Sayfadan alıntı:
◇ ◇ ◇ ◇ ◇ ◇ ◇

Mlliyet Milliyet Blog Milliyet Blog
 
Facebook Connect
Blog Kategorileri
 

20 Mart '11

 
Kategori
Ekonomi - Finans
 

Kim daha fazla sattı!

Seçimler yaklaştıkça siyasi partiler televizyonlarda sık sık boy göstermeye başladı. Bu programlardan birinde iki ekonomist, AKP milletvekili Nurettin Canikli ve CHP Genel Başkan Yardımcısı Faik Öztrak, her iki partinin ekonomik politikalarını ve son 8 yılda ekonominin geldiği noktayı tartıştılar. 

Programda, ekonominin birçok alt başlığı tartışıldı. Ancak en dikkat çeken bölüm özelleştirme politikalarının tartışıldığı bölümdü. 

Tartışmanın ana eksenini ise “Kim daha fazla özelleştirme yaptı” sorusuna, katılımcıların verdiği cevaplar oluşturdu. 

Öyle ya, tek kale maç yapıyor her iki katılımcı da.! 

Karşılarında özelleştirme politikalarını eleştirecek, karşı çıkacak kimse yok. 

Pişkin pişkin tartışıyorlar, biri, Türk Telekom’un “kelepir fiyata” satıldığını iddia ediyor; diğeri, “zamanında siz satsaydınız ya da satılmasını engellemeseydiniz daha pahalıya satardık” diyor. 

Biri, “Tekel’i ucuza kapattınız” diyor; diğeri “hayır piyasa fiyatına sattık” diyor. 

Biri, “Devlet bankasından ucuz kredi alıp, devletin elindeki televizyonu aldınız” diyor; diğeri, “Bu işlemlerde usulsüz bir prosedür yok” diyor, bu alışverişini ahlaki yönünü unutarak. 

Biri, “Petlas’ın değerinin altında elden çıkarıldığını” söylüyor; diğeri, “Petlas’ın bir bölümü sizin zamanınızda satıldı” diyor. 

Örnekler uzayıp gidiyor… 

Programın sunucusu da dahil olmak üzere stüdyoda bulunanlardan hiç biri, “özelleştirme politikalarının” bir alternatifi olabileceğini akıllarına getirmiyorlar. Her özelleştirmenin ekonomiye yarar sağlamayacağını, stratejik kuruluşların özelleştirilmesinin sakıncalı olduğunu, mülkiyet ile verimliliğin birbiriyle doğru orantılı kavramlar olmadığını düşünemiyorlar. 

Sanki özelleştirme politikalarının ana eksenini oluşturduğu “kapitalist ekonomi” insanlığa mutluluk ve refah getirmiş de; iktidarıyla, muhalefetiyle bütün sistem partileri bu politikaların ve sistemin bir alternatifinin olabileceğini akıllarına getirmiyorlar.

◇ ◇ ◇ ◇ ◇ ◇ ◇

Sıralı kayıtlar:
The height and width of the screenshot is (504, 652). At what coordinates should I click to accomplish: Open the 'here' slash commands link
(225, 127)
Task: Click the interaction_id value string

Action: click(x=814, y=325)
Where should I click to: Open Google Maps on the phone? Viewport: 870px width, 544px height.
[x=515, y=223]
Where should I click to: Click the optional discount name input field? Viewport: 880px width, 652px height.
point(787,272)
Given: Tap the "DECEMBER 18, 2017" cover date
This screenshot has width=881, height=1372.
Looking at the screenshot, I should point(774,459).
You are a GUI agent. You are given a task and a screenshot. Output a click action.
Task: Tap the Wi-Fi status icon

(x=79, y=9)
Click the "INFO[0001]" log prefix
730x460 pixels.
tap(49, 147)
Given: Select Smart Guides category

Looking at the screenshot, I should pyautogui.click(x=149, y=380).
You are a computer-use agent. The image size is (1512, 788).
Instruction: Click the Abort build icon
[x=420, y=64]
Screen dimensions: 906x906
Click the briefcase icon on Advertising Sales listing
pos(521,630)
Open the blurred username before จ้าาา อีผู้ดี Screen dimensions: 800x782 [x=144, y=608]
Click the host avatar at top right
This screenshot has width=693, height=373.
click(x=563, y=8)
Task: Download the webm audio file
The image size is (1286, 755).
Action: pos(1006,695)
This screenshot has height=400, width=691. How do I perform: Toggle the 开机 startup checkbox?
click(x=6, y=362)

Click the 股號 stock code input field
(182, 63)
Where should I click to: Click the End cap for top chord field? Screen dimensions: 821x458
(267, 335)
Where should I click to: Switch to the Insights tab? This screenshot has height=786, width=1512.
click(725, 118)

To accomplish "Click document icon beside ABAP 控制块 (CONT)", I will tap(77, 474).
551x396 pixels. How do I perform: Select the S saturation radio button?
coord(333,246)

◇ ◇ ◇ ◇ ◇ ◇ ◇

Amaç:
Özelleştirme yazısında "Örnekler uzayıp gidiyor…" sözleriyle açılıp "kavramlar olmadığını düşünemiyorlar." ile kapanan kısmı, "stüdyoda" yerine "salonda" yazarak tekrar ver.

Yapılmış çalışma:
Örnekler uzayıp gidiyor… 

Programın sunucusu da dahil olmak üzere salonda bulunanlardan hiç biri, “özelleştirme politikalarının” bir alternatifi olabileceğini akıllarına getirmiyorlar. Her özelleştirmenin ekonomiye yarar sağlamayacağını, stratejik kuruluşların özelleştirilmesinin sakıncalı olduğunu, mülkiyet ile verimliliğin birbiriyle doğru orantılı kavramlar olmadığını düşünemiyorlar.